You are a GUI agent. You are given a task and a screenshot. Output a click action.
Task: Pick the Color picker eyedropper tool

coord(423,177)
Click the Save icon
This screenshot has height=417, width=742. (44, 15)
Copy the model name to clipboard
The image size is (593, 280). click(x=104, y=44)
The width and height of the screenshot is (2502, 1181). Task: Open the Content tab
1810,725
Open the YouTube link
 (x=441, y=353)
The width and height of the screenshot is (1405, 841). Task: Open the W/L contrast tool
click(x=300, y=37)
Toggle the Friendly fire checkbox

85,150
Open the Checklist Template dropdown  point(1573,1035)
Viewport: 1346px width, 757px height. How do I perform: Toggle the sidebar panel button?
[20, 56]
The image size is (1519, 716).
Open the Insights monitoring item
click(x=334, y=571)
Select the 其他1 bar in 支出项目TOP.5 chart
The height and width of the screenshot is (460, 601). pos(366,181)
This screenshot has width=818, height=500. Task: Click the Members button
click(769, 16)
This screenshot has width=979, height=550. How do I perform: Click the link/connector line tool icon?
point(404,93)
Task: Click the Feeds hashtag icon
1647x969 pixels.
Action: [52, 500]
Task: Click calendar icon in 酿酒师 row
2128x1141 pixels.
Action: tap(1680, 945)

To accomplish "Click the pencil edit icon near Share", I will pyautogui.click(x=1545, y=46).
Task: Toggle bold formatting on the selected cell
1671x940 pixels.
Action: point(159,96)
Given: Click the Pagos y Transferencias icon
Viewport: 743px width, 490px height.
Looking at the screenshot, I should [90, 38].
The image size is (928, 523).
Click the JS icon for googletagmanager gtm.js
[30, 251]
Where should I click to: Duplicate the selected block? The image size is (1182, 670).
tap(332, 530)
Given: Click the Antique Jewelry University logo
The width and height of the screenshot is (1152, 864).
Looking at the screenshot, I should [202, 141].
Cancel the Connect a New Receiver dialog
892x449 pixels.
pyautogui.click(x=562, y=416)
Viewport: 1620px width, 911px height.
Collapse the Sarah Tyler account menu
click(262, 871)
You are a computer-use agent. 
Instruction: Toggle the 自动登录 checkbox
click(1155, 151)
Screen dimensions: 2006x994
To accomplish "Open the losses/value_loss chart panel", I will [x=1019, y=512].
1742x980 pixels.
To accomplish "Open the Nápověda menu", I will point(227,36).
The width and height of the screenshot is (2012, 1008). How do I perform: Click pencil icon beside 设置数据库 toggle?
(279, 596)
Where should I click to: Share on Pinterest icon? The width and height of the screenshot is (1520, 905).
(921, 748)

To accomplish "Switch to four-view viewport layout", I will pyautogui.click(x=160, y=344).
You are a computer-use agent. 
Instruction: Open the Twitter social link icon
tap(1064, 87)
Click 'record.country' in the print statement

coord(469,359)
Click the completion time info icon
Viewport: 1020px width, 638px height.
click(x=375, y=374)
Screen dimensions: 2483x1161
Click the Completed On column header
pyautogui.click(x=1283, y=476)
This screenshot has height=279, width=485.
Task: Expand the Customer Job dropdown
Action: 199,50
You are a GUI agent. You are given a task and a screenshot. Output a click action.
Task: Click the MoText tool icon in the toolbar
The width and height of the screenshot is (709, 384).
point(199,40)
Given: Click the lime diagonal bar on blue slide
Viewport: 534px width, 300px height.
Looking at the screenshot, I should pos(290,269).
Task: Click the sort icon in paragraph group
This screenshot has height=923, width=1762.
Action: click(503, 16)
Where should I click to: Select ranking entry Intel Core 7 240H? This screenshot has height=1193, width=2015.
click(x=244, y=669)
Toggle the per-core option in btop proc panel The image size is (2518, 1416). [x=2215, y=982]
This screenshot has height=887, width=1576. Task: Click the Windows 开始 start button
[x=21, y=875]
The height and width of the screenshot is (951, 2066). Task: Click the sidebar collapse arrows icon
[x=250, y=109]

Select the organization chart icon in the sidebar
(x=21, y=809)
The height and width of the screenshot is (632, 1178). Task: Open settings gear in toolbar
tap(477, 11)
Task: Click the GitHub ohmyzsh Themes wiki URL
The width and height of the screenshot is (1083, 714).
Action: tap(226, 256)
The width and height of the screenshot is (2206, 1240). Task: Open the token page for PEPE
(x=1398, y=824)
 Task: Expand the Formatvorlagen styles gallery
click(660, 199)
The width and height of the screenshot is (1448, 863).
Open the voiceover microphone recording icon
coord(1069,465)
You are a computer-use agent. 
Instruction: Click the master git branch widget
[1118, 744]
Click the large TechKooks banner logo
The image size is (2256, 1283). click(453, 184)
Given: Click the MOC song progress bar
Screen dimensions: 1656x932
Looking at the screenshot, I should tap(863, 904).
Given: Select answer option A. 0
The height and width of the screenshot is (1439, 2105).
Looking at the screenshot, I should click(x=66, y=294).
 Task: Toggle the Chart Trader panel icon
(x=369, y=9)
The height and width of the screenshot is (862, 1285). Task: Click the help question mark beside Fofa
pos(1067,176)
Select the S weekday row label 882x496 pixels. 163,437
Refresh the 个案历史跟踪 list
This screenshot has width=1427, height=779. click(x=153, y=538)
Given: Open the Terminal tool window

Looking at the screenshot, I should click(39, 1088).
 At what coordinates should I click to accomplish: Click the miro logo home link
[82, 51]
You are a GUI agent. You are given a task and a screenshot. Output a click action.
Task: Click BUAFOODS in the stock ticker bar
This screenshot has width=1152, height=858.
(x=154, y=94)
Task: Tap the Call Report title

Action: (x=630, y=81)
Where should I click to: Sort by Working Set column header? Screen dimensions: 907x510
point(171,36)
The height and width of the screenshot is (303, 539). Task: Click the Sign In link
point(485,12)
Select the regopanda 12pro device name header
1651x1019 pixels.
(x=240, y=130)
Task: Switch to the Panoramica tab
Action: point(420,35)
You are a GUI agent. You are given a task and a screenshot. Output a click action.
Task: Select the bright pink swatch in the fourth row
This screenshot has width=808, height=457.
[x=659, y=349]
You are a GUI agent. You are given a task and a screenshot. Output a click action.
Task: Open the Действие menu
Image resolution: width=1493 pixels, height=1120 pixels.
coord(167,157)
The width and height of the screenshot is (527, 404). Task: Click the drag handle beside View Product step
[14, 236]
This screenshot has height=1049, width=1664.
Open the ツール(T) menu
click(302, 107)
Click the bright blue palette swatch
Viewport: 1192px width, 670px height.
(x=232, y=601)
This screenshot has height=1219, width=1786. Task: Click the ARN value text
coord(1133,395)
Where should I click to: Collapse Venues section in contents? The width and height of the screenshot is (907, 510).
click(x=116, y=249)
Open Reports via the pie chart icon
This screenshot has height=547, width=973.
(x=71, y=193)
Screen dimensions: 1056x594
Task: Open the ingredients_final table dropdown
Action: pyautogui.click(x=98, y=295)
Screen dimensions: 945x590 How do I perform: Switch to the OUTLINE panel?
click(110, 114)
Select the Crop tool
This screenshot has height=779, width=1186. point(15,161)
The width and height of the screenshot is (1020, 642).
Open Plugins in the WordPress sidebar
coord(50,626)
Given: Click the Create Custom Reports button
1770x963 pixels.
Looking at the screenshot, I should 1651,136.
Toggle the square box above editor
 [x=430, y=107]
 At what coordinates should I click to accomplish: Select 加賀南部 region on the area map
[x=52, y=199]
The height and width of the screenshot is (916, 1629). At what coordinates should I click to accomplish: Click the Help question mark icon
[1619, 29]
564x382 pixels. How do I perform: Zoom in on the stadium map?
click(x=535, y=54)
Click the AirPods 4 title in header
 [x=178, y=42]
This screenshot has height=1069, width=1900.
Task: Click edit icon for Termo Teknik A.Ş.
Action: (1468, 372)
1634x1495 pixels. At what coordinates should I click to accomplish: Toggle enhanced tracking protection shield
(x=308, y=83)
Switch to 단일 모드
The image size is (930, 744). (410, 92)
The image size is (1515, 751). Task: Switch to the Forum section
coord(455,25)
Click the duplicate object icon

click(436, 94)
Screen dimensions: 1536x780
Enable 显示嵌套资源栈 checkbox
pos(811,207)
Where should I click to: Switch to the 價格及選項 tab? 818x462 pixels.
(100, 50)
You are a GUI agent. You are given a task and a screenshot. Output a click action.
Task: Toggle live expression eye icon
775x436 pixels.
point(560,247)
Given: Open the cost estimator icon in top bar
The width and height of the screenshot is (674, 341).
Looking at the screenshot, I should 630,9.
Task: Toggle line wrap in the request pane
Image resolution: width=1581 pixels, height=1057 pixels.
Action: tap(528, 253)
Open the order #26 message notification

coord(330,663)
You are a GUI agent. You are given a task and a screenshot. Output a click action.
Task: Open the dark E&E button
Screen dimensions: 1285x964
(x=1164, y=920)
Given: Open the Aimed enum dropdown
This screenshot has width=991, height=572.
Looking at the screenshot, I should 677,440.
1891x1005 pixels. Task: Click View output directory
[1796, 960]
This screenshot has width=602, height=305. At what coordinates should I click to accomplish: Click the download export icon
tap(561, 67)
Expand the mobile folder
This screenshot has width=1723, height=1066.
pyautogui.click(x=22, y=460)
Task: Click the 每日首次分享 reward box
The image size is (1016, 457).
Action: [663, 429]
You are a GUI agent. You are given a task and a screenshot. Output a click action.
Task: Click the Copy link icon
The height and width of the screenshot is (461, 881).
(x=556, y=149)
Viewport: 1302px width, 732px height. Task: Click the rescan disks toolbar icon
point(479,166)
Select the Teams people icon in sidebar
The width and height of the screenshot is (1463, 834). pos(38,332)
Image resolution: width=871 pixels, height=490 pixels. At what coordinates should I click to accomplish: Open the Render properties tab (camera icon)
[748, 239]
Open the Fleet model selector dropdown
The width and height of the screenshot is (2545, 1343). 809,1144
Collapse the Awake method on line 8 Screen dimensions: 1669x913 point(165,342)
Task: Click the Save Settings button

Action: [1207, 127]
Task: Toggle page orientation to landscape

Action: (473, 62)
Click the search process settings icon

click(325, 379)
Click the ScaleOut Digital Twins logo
§
Your answer must consist only of the lines from the one containing "Collapse the Awake" through the last line of the data above, both included, exactly as written.

Collapse the Awake method on line 8 Screen dimensions: 1669x913 point(165,342)
Task: Click the Save Settings button

Action: [1207, 127]
Task: Toggle page orientation to landscape

Action: (473, 62)
Click the search process settings icon

click(325, 379)
Click the ScaleOut Digital Twins logo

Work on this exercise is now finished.